What is expected
In the listing below, copy out everything from the line containing "This screenshot has" down to the line containing "click(512, 606)", both of those lines included, and leave the pictures out of your copy.

Input material

## start

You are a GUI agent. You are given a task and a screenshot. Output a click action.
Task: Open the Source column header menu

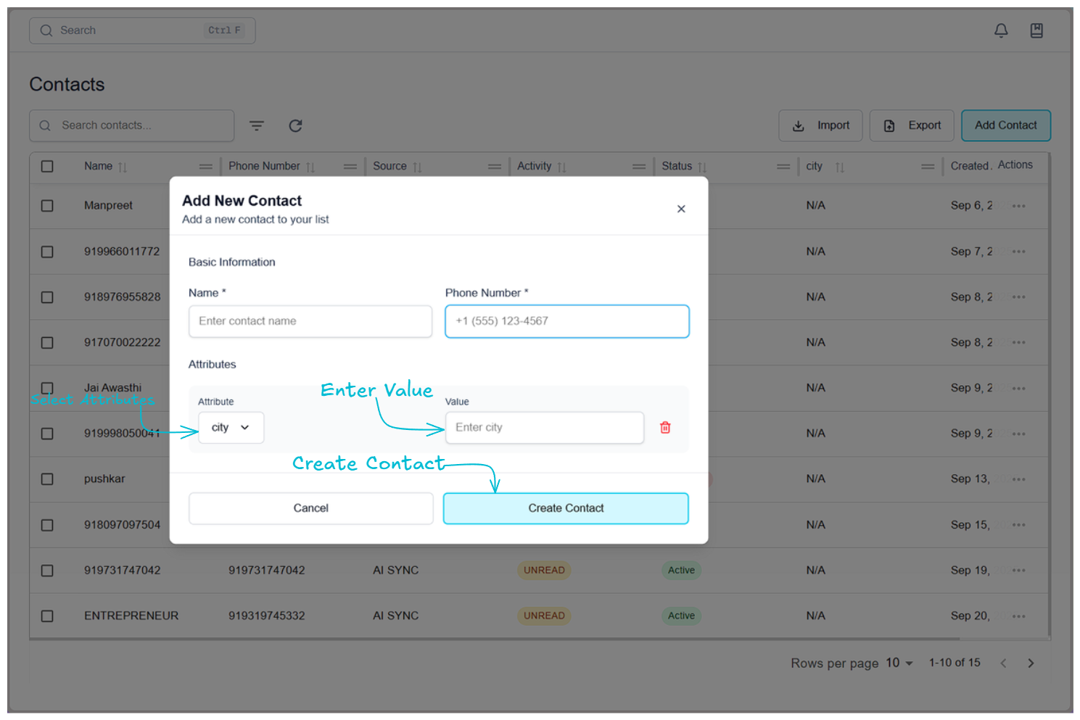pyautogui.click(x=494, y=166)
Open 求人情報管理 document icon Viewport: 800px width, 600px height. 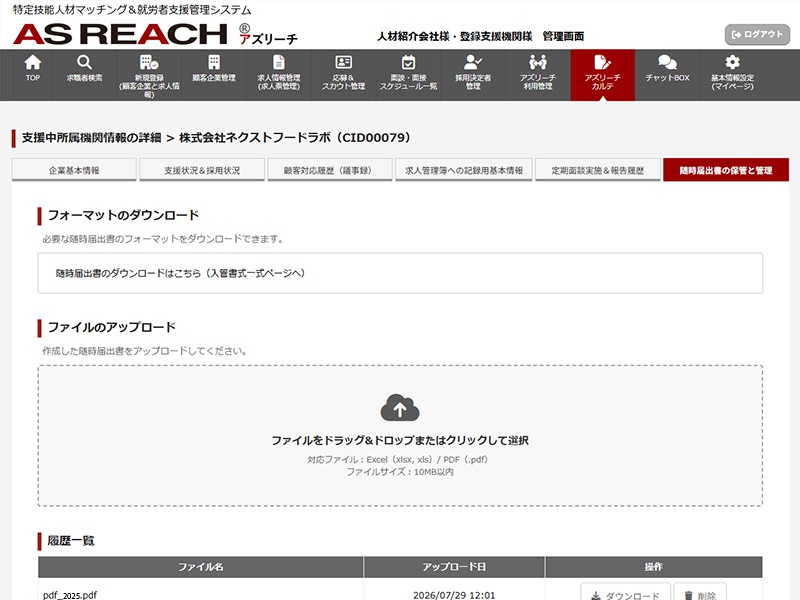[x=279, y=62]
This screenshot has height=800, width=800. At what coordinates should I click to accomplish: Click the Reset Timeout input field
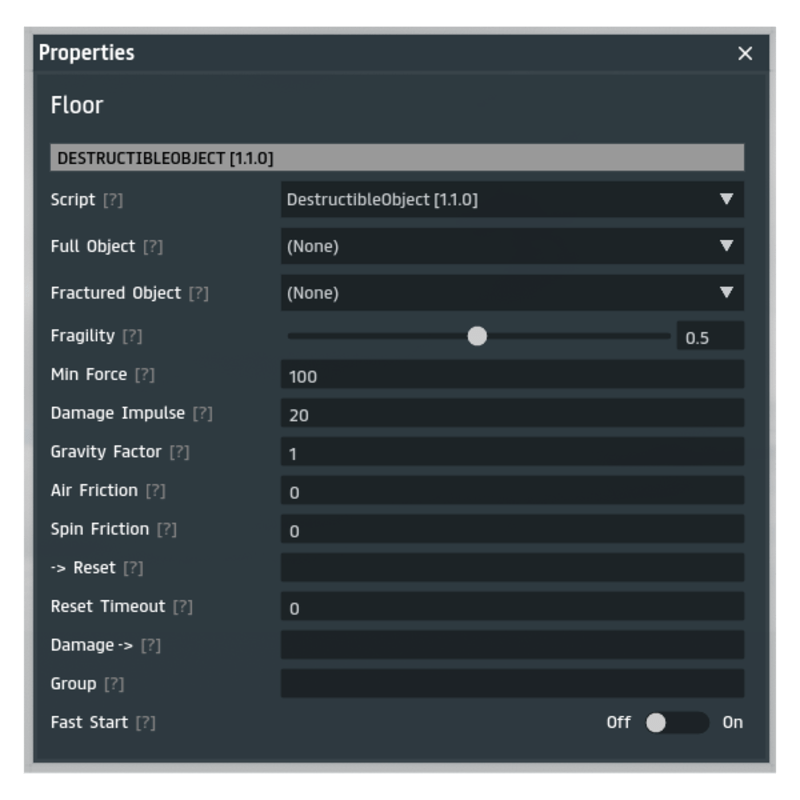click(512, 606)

## end
## start

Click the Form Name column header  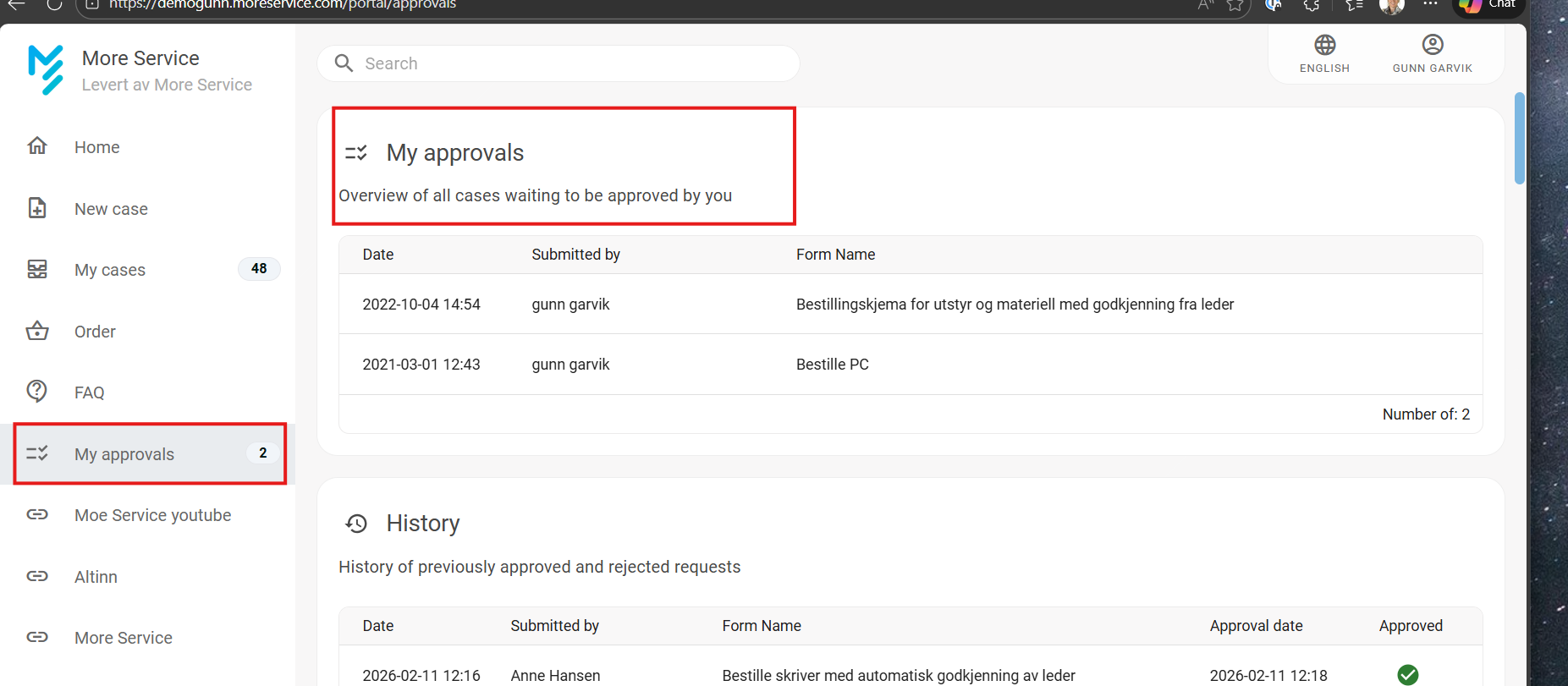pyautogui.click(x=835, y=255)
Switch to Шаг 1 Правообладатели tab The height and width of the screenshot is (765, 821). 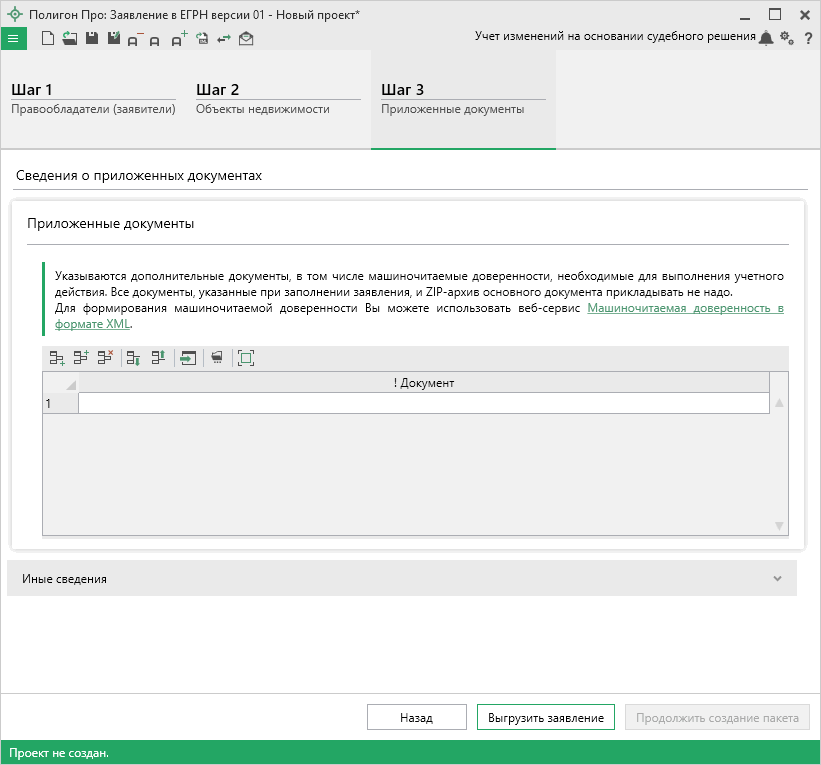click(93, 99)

## end

The output
This screenshot has height=800, width=800. At what coordinates should I click to accomplish: Click the Reset Timeout input field
click(512, 606)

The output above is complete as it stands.